Many Dispensaries Still Make “Unsupported Claims” That Cannabis Can Treat Opioid Use Disorder, Says Study
A large proportion of medical cannabis dispensaries make “unsupported claims” regarding the effectiveness of cannabis as a treatment for opioid use disorder (OUD), according to a new study.
Published in JAMA Network Open, the study found that these claims were more common in US states that listed OUD as a qualifying condition for medical cannabis.
Whether medical cannabis can help treat OUD is still contested among researchers, but recent studies have actually associated cannabis consumption with lower rates of opioid overdoses and improved pain control.
Faults and advertising
On average, 41 people die each day in the US from prescription opioid overdoses. And although death rates appear to have declined in recent years, the situation is still widely recognized as a health epidemic.
In response to the crisis, many medical cannabis dispensaries and companies have begun advertising their products as a safer pain-reliving alternative. Much of this marketing is in line with guidance from US states, many of which list opioid dependence as a qualifying condition for a medical cannabis prescription. But elsewhere these advertisements don’t come with such state support.
To track the prevalence of this kind of marketing, the authors of the new study trawled through the websites of 167 medical dispensaries based across 7 states. They found that OUD-cannabis claims were significantly more common in states where OUD is a qualifying condition for medical cannabis.
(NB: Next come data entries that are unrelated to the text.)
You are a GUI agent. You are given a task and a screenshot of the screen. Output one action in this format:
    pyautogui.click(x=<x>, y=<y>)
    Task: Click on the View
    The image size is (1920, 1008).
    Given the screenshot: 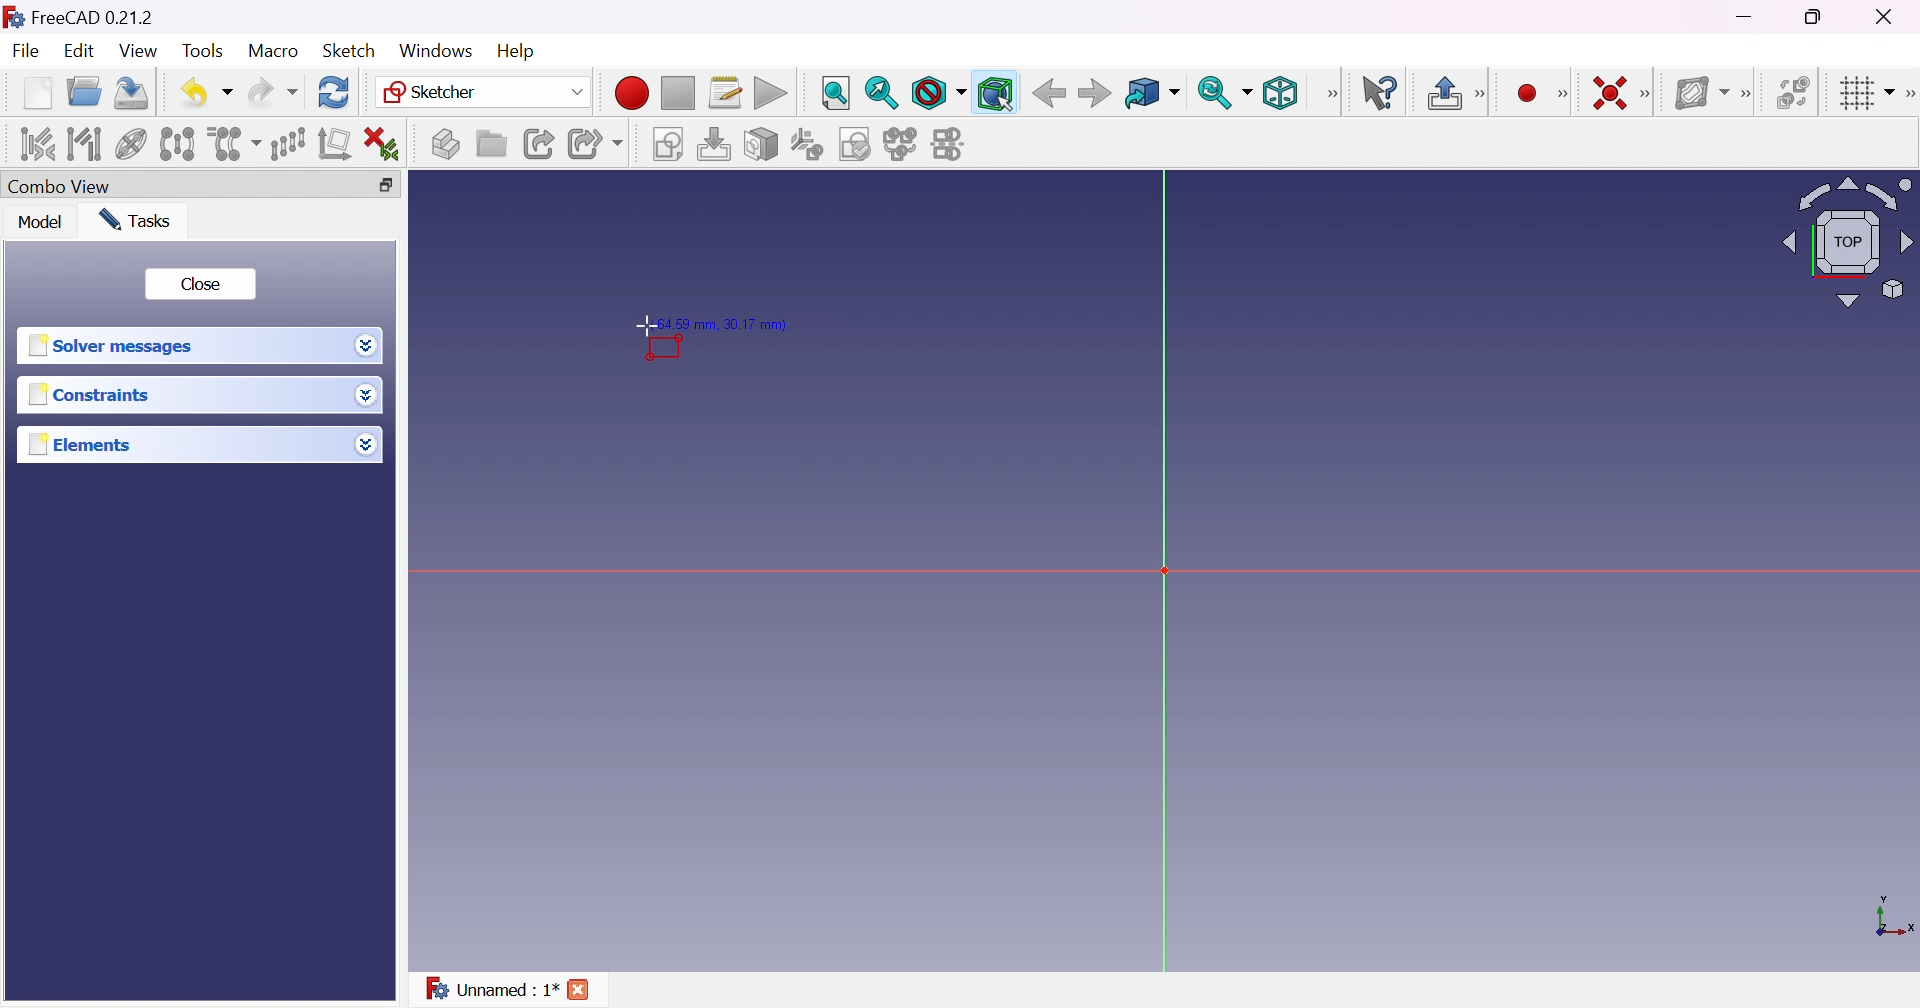 What is the action you would take?
    pyautogui.click(x=139, y=50)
Regardless of state policies, most dispensary brands mentioned opioids in their marketing. Moreover, in many dispensaries, cannabis was recommended as an adjunctive treatment to standard OUD medications approved by the Food and Drug Administration (FDA). Recommendations to replace standard OUD drugs with cannabis were less common, but 14 percent more brands made such claims in states that listed OUD a qualifying condition for medical cannabis.
The researchers warn that these advertising claims could deter people from using FDA-approved OUD medications.
“To our knowledge, this study provides the first empirical evidence of an association between these policies and unsubstantiated claims related to treating OUD,” their study reads. “Policy makers weighing similar changes should take this as a caution.”
But can cannabis help treat OUD?
Although not approved as an OUD treatment by the FDA, a significant body of research has found cannabis a promising candidate as an opioid substitute.
In a recent review of 30 relevant studies, researchers found that medical cannabis had a medical “weak to moderate” beneficial effect on the mitigation of opioid abuse. But without clinical further evidence, the authors couldn’t formally recommended cannabis as an alternative or adjunct therapy to opioid medications.
Another recent study found that people who inject illicit opioids and heroin had a lower chance of accidentally overdosing if they were also using cannabis to manage their pain.
“The mounting evidence related to the motivations behind people's cannabis use strongly suggests that improving access to cannabis for therapeutic purposes could help reduce overdose risk associated with illicit opioid use,” Dr M-J Milloy, a substance use researcher at the University of British Columbia and senior author of that study, said in a statement at the time.
The authors of the new JAMA Network Open study do acknowledge in their introduction that a study conducted until 2010 found that legalization of medical cannabis was negatively correlated at the state level with opioid overdoses. However, they highlight how a similar study conducted up until 2017 found that this correlation had turned positive.